Apolipoprotein (apo) E is a well characterized lipid-binding protein in plasma that also exists as a common nonfibrillar component of both cerebral and systemic amyloid deposits. A genetic link between a common isoform of apoE, apoE4, and the incidence of late onset Alzheimer disease has drawn considerable attention to the potential roles of apoE in amyloid-related disease. We examined the interactions of apoE with amyloid fibrils composed of apoC-II and the amyloid-beta (Abeta) peptide. Aggregates of apoE with Abeta and apoC-II are found in Alzheimer and atherosclerotic plaques, respectively. Sedimentation velocity and fibril size distribution analysis showed that apoE3 and E4 isoforms bind and noncovalently cross-link apoC-II fibrils in a similar manner. This ability to cross-link apoC-II fibrils was abolished by the dissociation of the apoE tetramer to monomers or by thrombin cleavage to yield separate N- and C-terminal domains. Preparative ultracentrifuge binding studies indicated that apoE and the isolated N- and C-terminal domains of apoE bind with submicromolar affinities to both apoC-II and Abeta fibrils. Fluorescence quenching and resonance energy transfer experiments confirmed that both domains of apoE interact with apoC-II fibrils and demonstrated that the binding of the isolated N-terminal domain of apoE to apoC-II or Abeta fibrils is accompanied by a significant conformational change with helix three of the domain moving relative to helix one. We propose a model involving the interaction of apoE with patterns of aligned residues that could explain the general ability of apoE to bind to a diverse range of amyloid fibrils.     

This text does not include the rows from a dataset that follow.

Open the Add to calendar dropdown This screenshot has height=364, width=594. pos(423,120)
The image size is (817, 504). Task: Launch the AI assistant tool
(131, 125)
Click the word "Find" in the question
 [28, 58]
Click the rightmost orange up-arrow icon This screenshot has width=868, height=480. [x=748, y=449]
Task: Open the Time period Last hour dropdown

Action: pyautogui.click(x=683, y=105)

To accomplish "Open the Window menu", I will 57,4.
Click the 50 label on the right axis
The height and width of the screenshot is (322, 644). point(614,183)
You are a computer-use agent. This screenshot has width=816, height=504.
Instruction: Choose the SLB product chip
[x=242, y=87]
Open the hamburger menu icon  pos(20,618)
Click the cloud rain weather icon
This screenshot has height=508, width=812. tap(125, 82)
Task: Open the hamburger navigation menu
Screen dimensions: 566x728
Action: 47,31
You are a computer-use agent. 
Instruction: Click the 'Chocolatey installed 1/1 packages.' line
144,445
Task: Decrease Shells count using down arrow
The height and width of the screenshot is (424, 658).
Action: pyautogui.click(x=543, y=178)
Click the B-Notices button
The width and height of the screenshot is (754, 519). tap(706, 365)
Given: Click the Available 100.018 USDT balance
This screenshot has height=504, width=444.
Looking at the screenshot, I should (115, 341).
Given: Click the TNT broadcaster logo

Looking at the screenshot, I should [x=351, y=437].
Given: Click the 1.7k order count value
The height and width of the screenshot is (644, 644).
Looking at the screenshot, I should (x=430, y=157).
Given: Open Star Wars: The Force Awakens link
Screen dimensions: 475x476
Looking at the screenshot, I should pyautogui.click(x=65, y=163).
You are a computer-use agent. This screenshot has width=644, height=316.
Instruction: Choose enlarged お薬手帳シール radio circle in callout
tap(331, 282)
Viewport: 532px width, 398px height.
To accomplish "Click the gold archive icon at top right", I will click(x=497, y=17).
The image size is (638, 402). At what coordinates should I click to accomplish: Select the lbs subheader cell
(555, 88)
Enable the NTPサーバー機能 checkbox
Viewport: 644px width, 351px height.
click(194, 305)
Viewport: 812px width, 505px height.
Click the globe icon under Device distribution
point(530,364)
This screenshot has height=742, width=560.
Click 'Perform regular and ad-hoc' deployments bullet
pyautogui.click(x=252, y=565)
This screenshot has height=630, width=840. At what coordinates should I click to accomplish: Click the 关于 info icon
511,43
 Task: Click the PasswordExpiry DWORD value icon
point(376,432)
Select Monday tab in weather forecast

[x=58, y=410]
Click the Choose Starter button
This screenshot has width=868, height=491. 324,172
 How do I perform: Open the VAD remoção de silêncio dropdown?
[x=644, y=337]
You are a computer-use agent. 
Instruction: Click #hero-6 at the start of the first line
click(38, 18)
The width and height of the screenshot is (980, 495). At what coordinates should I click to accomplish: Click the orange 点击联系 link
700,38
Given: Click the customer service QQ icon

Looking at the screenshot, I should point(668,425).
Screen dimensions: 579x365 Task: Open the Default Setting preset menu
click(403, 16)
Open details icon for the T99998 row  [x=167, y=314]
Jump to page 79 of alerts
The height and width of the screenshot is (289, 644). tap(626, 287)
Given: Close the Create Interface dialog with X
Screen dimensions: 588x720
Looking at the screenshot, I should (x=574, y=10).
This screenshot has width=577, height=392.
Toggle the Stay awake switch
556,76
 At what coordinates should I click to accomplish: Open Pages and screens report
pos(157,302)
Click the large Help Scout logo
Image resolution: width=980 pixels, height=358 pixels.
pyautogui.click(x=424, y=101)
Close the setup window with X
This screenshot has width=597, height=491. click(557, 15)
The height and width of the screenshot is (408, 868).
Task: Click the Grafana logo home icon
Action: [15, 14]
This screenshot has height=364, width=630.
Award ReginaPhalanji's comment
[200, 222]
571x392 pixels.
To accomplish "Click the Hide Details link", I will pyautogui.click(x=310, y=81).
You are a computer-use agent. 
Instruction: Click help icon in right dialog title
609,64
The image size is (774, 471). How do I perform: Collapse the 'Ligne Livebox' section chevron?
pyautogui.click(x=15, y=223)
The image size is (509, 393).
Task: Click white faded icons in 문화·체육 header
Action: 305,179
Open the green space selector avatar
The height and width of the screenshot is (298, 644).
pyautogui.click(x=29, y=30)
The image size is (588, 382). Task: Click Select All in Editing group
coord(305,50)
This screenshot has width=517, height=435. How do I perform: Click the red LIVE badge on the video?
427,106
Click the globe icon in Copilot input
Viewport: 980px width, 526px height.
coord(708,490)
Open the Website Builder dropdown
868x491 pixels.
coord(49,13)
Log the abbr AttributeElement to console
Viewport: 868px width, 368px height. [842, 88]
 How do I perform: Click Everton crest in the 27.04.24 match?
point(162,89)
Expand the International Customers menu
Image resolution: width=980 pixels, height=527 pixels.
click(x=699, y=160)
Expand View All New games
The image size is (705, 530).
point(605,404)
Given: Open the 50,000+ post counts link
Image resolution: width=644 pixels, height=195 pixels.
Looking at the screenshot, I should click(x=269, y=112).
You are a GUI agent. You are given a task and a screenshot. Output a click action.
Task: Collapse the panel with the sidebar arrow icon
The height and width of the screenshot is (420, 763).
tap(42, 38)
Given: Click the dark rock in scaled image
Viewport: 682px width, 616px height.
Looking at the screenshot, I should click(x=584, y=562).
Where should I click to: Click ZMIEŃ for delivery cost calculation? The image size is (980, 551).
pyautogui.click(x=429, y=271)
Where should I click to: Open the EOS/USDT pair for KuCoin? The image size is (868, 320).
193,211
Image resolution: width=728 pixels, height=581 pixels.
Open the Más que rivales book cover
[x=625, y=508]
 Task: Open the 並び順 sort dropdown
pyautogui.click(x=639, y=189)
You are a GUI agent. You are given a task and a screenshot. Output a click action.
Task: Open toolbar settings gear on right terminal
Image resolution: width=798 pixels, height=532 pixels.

Structural differences between apolipoprotein E3 and E4 as measured by 19F NMR

The apolipoprotein E family contains three major isoforms (ApoE4, E3, and E2) that are directly involved with lipoprotein metabolism and cholesterol transport. ApoE3 and apoE4 differ in only a single amino acid with an arginine in apoE4 changed to a cysteine at position 112 in apoE3. Yet only apoE4 is recognized as a risk factor for Alzheimer''s disease. Here we used ¹⁹F NMR to examine structural differences between apoE4 and apoE3 and the effect of the C-terminal domain on the N-terminal domain. After incorporation of 5-¹⁹F-tryptophan the 1D ¹⁹F NMR spectra were compared for the N-terminal domain and for the full length proteins. The NMR spectra of the N-terminal region (residues 1–191) are reasonably well resolved while those of the full length wild-type proteins are broad and ill-defined suggesting considerable conformational heterogeneity. At least four of the seven tryptophan residues in the wild type protein appear to be solvent exposed. NMR spectra of the wild-type proteins were compared to apoE containing four mutations in the C-terminal region that gives rise to a monomeric form either of apoE3 under native conditions (Zhang et al., Biochemistry 2007; 46: 10722–10732) or apoE4 in the presence of 1 M urea. For either wild-type or mutant proteins the differences in tryptophan resonances in the N-terminal region of the protein suggest structural differences between apoE3 and apoE4. We conclude that these differences occur both as a consequence of the Arg158Cys mutation and as a consequence of the interaction with the C-terminal domain.